I shall never be silent. Never. Samuel Beckett
I am here to live aloud. Emile Zola
It is a truism that Descartes introduces the Subject to philosophy. Aries invokes the immediacy of the nascent I, the human being-as-subject, im-mediately in agonic relations with both the source-of-being, Nothing, and the context-of-being, the World, striding frantically forth with a cry in a state of emergency (and usually picking up the nearest weapon).
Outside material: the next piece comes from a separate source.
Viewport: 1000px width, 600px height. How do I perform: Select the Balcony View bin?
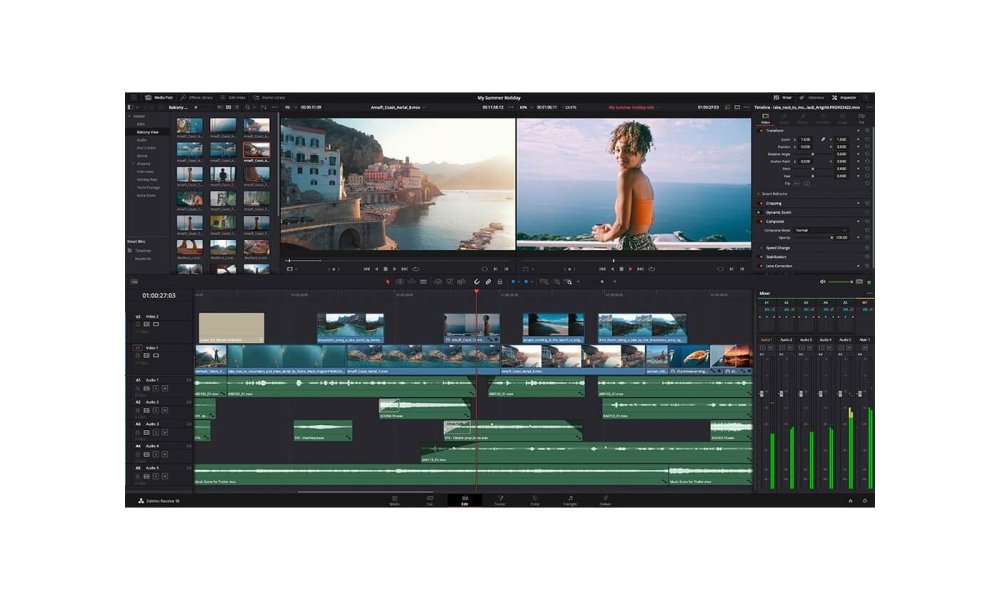coord(149,132)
Astrology does not presuppose a simplicity of origin, but recognizes in birth the agony and terror, as well as the miracle. In choosing a point representing the start on a circle or cycle, the necessary arbitrariness is a violence which provokes or uncovers a crisis-state. Descartes's I AM immediately confronts the Other, (or does he defer the encounter by creating this) Doubt, the all-powerful Demon, and then opens a Pandora's box of dualisms, which are dealt with for centuries: mind/body, subject/object, self/other, conscious/unconscious, certainty/doubt. Not the least of them is progress/regress. The terror of regression, back into an imprisoning non-being, fuels Aries pre-emptive aggression with pre-rational force.
This first-person singular Descartes, this "I" that was born and thinks, that dissects eyeballs and fetuses (competing, again with Harvey, for a "father of embryology" award), who dreamed of living a thousand years and determining the "cause of the position of every fixed star" is the hero figure of intellectual modernity. Or the villain: overreaching, insecure, power-mad fantast, imperialist colonizer of infinity, self-declared origin. At any rate, for the next 250 years after Descartes's birth, there was no need for another Aries in the philosophical sphere.
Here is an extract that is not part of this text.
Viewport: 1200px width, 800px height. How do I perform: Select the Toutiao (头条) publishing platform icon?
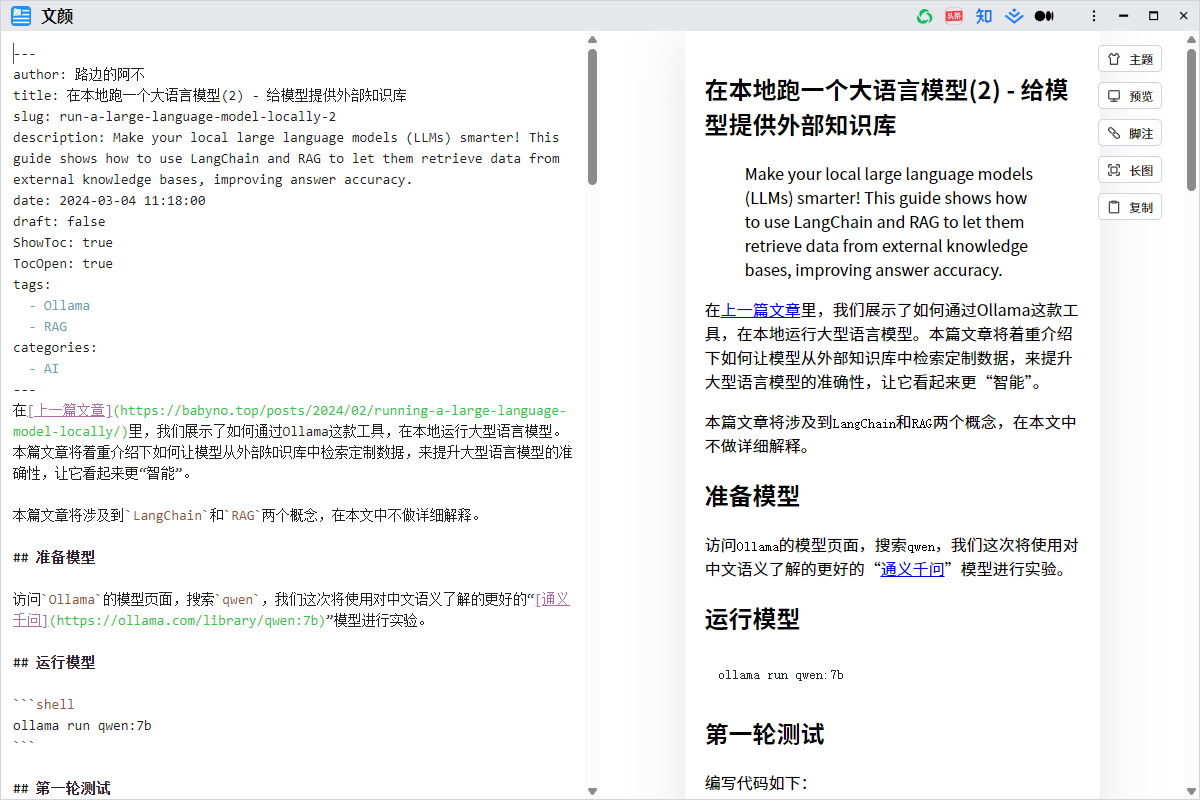click(x=953, y=15)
Not until Edmund Husserl, who explicitly embarks on a new Cartesian-style beginning (and is similarly forced to deal with solipsism). That Husserl’s philosophy goes straight back to Descartes is widely accepted. Descartes is "the original founding genius of all modern philosophy," he wrote. (See The Cogito in Husserl’s Philosophy, Gaston Berger, 1972. And Paul MacDonald, in Descartes and Husserl: The Philosophical Project of Radical Beginnings, refers to “Husserl’s repeated insistence on the importance of the Cartesian point of departure” and “the abundance, even superfluity, of commentaries on this avowed influence."
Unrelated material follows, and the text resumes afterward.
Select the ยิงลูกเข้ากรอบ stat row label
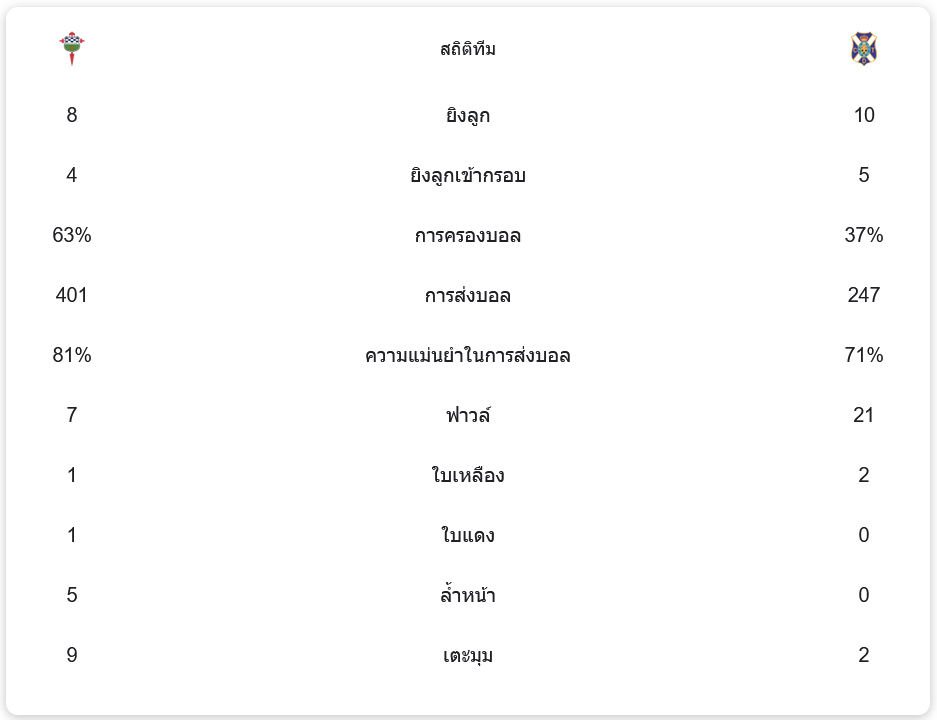 coord(468,176)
The next Aries of highest regard is J. L. Austin: Is the Cogito not par excellence the speech-act, or performative utterance, inaugural of European thought for 300 years . . . sort of? (A cadre of language philosophers and logical positivists exist in the Taurus/Scorpio polarity. Austin is the only one who wanders into neighboring Aries territory. In a list of the 40 most important philosophers of the last 200 years, compiled from 600 contributors Husserl and Austin are the only Aries.)
On the other hand, outside philosophy, Descartes's researches into the mathematical physics of motion, force, energy, heat, light were extended rapidly by crucial figures born under Aries: Huygens, Euler, Laplace, and Fourier. I doubt that four names of equal importance to the development of theories of physical energy can be found together under any other zodiacal sign, certainly not within 200 years of Descartes's birth.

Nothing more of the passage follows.